この天女像が完成したのは1960年。 三越創立50周年記念事業の一環として、彫刻家・佐藤玄々(さとうげんげん)と、その弟子らによって制作された。玄々は近代日本の重要な彫刻家の一人である。完成からちょうど60年目にあたる2020年、三越は3月から9月まで「三越アーカイブス日本橋」というスペースを本館中央ホールに設置し、天女像と玄々に関する貴重な資料を展示していた。故郷福島の偉人・佐藤玄々に興味を持ち続けてきた私は、今年、玄々が再注目、再評価されるのではと期待していた。しかし、残念ながら、そうしたムーブメントを感じられないまま冬を迎えてしまった。2020年が終わる前に、あらためて玄々と天女像の価値を考えたいと思い、玄々研究の第一人者、福島県立美術館 増渕鏡子学芸員に話を聞いた。

彫刻家・佐藤玄々とは何者だったのか?

まず、佐藤玄々とはどんな人だったのか。増渕氏は「国際的な視点を持ち、独自の解釈で日本の伝統木彫を近代化した彫刻家」と定義する。玄々は、明治21年(1888)、福島県相馬市の宮彫師の家に生まれた。宮彫とは、日光東照宮の眠り猫、三猿に代表されるような寺社の柱や欄間などに施した彫刻のことである。幼い頃から家業を手伝い彫りの技術を身につけた玄々は、明治40年(1907)、18歳の時に彫刻家になることを志して上京。山崎朝雲に師事。木彫技術を磨き、やがて日本美術院で力を認められ、大正12年(1923)にはパリへ留学。ロダンの弟子で近代フランスを代表する彫刻家ブールデルに学んだ。パリを去る時、師にもらった言葉は「汝の血を以って 汝が祖国の魂をつくれ」。その言葉の通り、帰国した玄々は次第にルーツである宮彫りや仏像など、日本古来の美術に影響を受けた作品を生み出していった。

そして、1951年、三越の当時の社長岩瀬英一郎氏から記念像の制作を依頼される。玄々は京都・妙心寺大心院の庭に専用アトリエ「阿吽洞」を作り、制作に没頭していく。岩瀬社長とは、費用400万円で2年のうちに作ると約束したはずが、作るうちにだんだん像は大きくなり、制作期間も延長。結局、10年をかけ、費用は数億円まで膨らんだ。この像の完成から3年後の1963年、玄々は75歳で亡くなる。玄々にとって天女像は、「晩年の10年間を費やした木彫の集大成だった」と増渕氏はいう。

除幕式の様子。(写真提供=三越)

佐藤玄々は、まぎれもない天才だった。だが、現在その名は広く知れ渡っているとはいえない。増渕氏は知名度の低さについて、「東京・馬込のアトリエが戦災にあい、大作の多くが焼失してしまったこと、直系の子孫がいなかったので作品資料が散失したこと、《天女像》が、制作当時のモダニズムの風潮の中で評価されなかったことなど、様々な原因があると思われます」と話す。東京国立博物館、福島県立美術館などに作品は収蔵されているが、数は少なく、人の目に触れる機会は限られている。それゆえ、玄々は「幻の天才」と呼ばれてきた。代表作である天女像を公共の空間でいつでも見られること自体が、実は尊いことなのだ。

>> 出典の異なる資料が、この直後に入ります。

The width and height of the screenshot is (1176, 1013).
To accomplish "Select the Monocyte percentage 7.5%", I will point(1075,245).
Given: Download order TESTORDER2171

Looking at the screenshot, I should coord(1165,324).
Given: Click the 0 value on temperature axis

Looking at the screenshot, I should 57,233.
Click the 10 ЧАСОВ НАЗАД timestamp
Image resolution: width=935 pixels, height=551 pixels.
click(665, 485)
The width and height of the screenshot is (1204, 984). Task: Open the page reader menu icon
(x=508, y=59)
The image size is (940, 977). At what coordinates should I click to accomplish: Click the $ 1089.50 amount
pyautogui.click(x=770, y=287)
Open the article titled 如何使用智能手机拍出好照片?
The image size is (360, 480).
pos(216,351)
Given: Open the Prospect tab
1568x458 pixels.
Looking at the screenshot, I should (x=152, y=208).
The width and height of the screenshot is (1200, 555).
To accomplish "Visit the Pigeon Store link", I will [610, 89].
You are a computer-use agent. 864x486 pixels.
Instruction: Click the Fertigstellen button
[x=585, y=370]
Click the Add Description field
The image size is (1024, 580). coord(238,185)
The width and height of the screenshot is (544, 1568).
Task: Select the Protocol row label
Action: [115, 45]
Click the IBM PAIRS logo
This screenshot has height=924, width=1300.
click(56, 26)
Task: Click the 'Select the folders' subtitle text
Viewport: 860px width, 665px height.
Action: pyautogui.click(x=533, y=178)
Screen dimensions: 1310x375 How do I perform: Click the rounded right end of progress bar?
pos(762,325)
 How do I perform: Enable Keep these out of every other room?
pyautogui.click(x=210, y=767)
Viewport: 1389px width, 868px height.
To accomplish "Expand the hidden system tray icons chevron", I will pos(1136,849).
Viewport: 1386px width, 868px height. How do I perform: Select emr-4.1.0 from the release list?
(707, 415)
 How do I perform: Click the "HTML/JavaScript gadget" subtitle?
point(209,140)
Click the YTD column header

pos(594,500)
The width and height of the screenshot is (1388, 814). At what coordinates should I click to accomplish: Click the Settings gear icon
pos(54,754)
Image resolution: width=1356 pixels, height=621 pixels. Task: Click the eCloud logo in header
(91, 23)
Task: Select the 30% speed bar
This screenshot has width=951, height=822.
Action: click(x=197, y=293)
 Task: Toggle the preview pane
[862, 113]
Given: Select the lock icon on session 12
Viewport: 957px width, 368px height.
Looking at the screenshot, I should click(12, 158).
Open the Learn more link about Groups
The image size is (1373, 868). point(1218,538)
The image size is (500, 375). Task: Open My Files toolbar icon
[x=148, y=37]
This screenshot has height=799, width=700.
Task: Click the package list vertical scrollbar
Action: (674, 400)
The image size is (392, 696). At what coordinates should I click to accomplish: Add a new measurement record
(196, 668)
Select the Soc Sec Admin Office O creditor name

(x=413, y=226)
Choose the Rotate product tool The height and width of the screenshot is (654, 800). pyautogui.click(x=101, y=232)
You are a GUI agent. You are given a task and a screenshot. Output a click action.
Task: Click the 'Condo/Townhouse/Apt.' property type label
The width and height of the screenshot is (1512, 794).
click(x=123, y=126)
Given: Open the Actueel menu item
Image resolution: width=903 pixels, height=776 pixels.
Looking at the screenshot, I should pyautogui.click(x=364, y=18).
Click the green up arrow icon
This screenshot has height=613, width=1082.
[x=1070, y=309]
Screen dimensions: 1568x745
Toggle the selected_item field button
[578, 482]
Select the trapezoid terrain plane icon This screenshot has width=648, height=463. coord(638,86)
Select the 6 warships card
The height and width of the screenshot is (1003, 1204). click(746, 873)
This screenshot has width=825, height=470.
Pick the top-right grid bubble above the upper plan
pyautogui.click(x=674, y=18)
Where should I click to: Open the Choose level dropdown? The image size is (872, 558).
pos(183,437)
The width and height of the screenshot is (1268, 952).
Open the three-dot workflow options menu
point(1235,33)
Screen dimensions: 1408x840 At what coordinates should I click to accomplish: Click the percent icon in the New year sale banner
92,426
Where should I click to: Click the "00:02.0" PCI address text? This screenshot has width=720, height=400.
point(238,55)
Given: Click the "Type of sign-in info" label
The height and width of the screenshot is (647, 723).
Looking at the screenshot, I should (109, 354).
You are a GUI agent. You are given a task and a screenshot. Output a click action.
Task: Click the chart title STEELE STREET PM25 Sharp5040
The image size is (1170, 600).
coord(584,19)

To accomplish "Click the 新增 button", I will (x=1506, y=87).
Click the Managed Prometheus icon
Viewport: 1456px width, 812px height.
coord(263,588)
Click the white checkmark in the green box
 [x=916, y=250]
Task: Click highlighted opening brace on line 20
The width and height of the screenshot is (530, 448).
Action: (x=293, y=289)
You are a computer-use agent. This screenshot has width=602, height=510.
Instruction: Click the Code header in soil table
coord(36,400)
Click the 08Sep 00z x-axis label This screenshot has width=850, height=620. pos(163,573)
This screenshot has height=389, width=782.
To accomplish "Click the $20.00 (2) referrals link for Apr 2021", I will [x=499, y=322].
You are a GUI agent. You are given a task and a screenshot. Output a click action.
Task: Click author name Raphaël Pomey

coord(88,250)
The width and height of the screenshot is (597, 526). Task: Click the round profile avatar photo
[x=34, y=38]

東京にはもう一つ、玄々の代表作がタダで見られる場所がある。日本橋の三越から歩いて約20分、竹橋駅2番出口を出てすぐの大手濠緑地にあるブロンズの「和気清麻呂像」だ。増渕氏によれば「師ブールデルの彫刻に影響を受けたモニュメント(記念像)彫刻の代表作」。昭和15年(1940)に完成したこの像は、玄々の代表作であると同時に、当時の日本の皇国史観を伝える記念碑としても意味深い。

過剰なほど豪華絢爛装飾の理由

再び天女像に目を向ける。あの装飾の過剰さはどこからくるのだろうか。増渕氏は2つの理由を挙げた。「一つは、制作の途中で日本橋三越のホールに試作模型を置いてみたところ、空間に対して小さく感じ、その後光背の雲部分を拡大したためです」。玄々は空間全体との調和を最初からイメージしていたということだろう。その結果、「天女像そのものより光背が大きく、装飾に埋もれるような表現になっていったのです」。

二点目は、原点回帰だ。「玄々の実家が代々営んでいた、宮彫彫刻を意識していたことが挙げられます。日光東照宮に代表される極彩色の装飾は、日本独特のユニークな木彫です。建造物ともいえる巨大な像を作るに当たって、自分の原点に回帰したのではないでしょうか」。

用意したのは京都・貴船の山にあった樹齢500年のヒノキの大木。約11メートルの大きさの像で、しかも大部分に繊細な彫りを施すとなれば玄々1人では到底作れない。制作には延べ10万人の職人が関わったという。妙心寺での当時の制作風景の写真が残っている。そこには天女の顔に弟子らしき人物が彩色を施したり、足場を組んで後背のパーツを組み立てる作業の様子が写る。数年前、妙心寺を訪ねた時、そこを管理する女性は幼い時に目にした玄々の姿を覚えていた。白く長い髭をたくわえた玄々はマイクを持ち、スピーカーを通して作業の指示を与えていたという。あの異形を考え出した玄々は偉大だが、名もなき協力者たちの力があって初めて、天女は出来上がった。今も台座には共同制作者の名前が刻まれている。

工房内でのパーツ製作の様子。(写真提供=三越)
工房内での組み立て作業の様子。(写真提供=三越)

この夏、筆者が日本橋三越本店本館で天女像を見上げていると、従業員の方が話しかけてくれた。「最近はコロナ禍の収束を願って、と見に来られる方もいらっしゃるんです」。天女像は仏像でもなんでもなく近代の彫刻作品なのだが、祈りたくなる気持ちは分かる気がした。過去、年末には天女像の前で「第九」の合唱が行われるなどさまざまな催しが行われてきたが、今年は感染状況を考慮し、そうしたイベントを控えるという。もし、日本橋近くを通ることがあれば、佐藤玄々という稀代の彫刻家を思い、そっと天女像を眺めてほしい。